══ GIVEN INFORMATION

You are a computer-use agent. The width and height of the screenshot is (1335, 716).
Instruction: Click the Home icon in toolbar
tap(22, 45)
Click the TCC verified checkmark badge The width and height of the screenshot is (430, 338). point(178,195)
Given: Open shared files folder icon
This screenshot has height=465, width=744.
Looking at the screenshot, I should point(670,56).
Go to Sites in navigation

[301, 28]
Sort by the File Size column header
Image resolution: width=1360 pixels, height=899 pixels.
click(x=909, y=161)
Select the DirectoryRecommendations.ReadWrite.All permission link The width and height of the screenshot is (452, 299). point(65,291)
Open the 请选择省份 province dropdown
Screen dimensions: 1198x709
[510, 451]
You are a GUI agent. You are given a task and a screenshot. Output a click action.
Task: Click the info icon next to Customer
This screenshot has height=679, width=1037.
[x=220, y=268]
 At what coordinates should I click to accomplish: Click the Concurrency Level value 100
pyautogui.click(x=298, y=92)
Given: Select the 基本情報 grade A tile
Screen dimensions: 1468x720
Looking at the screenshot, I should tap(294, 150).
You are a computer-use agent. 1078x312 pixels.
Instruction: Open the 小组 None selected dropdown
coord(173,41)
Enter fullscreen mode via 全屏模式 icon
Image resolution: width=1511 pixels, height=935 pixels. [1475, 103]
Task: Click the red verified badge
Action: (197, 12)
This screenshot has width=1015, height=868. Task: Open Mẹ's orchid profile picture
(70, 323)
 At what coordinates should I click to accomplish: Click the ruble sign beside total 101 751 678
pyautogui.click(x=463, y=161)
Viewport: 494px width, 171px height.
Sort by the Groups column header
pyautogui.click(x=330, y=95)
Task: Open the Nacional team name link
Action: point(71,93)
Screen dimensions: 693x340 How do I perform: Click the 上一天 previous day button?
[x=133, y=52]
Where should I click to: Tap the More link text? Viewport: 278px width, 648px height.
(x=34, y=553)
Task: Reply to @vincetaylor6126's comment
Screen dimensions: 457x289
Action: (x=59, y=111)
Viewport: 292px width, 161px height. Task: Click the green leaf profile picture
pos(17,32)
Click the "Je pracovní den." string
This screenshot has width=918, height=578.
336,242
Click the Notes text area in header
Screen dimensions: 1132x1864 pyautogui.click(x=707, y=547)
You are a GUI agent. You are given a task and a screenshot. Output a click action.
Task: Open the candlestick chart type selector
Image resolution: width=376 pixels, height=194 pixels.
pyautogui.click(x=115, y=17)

════

* _WHAT THE TASK ASKS_: Can you arrange every line of the data above as a JSON list of strings, one string per line, leaving out the blank lines?

* _RESPONSE FOR THIS EXERCISE_:
[
  "You are a computer-use agent. The width and height of the screenshot is (1335, 716).",
  "Instruction: Click the Home icon in toolbar",
  "tap(22, 45)",
  "Click the TCC verified checkmark badge The width and height of the screenshot is (430, 338). point(178,195)",
  "Given: Open shared files folder icon",
  "This screenshot has height=465, width=744.",
  "Looking at the screenshot, I should point(670,56).",
  "Go to Sites in navigation",
  "[301, 28]",
  "Sort by the File Size column header",
  "Image resolution: width=1360 pixels, height=899 pixels.",
  "click(x=909, y=161)",
  "Select the DirectoryRecommendations.ReadWrite.All permission link The width and height of the screenshot is (452, 299). point(65,291)",
  "Open the 请选择省份 province dropdown",
  "Screen dimensions: 1198x709",
  "[510, 451]",
  "You are a GUI agent. You are given a task and a screenshot. Output a click action.",
  "Task: Click the info icon next to Customer",
  "This screenshot has height=679, width=1037.",
  "[x=220, y=268]",
  " At what coordinates should I click to accomplish: Click the Concurrency Level value 100",
  "pyautogui.click(x=298, y=92)",
  "Given: Select the 基本情報 grade A tile",
  "Screen dimensions: 1468x720",
  "Looking at the screenshot, I should tap(294, 150).",
  "You are a computer-use agent. 1078x312 pixels.",
  "Instruction: Open the 小组 None selected dropdown",
  "coord(173,41)",
  "Enter fullscreen mode via 全屏模式 icon",
  "Image resolution: width=1511 pixels, height=935 pixels. [1475, 103]",
  "Task: Click the red verified badge",
  "Action: (197, 12)",
  "This screenshot has width=1015, height=868. Task: Open Mẹ's orchid profile picture",
  "(70, 323)",
  " At what coordinates should I click to accomplish: Click the ruble sign beside total 101 751 678",
  "pyautogui.click(x=463, y=161)",
  "Viewport: 494px width, 171px height.",
  "Sort by the Groups column header",
  "pyautogui.click(x=330, y=95)",
  "Task: Open the Nacional team name link",
  "Action: point(71,93)",
  "Screen dimensions: 693x340 How do I perform: Click the 上一天 previous day button?",
  "[x=133, y=52]",
  "Where should I click to: Tap the More link text? Viewport: 278px width, 648px height.",
  "(x=34, y=553)",
  "Task: Reply to @vincetaylor6126's comment",
  "Screen dimensions: 457x289",
  "Action: (x=59, y=111)",
  "Viewport: 292px width, 161px height. Task: Click the green leaf profile picture",
  "pos(17,32)",
  "Click the \"Je pracovní den.\" string",
  "This screenshot has width=918, height=578.",
  "336,242",
  "Click the Notes text area in header",
  "Screen dimensions: 1132x1864 pyautogui.click(x=707, y=547)",
  "You are a GUI agent. You are given a task and a screenshot. Output a click action.",
  "Task: Open the candlestick chart type selector",
  "Image resolution: width=376 pixels, height=194 pixels.",
  "pyautogui.click(x=115, y=17)"
]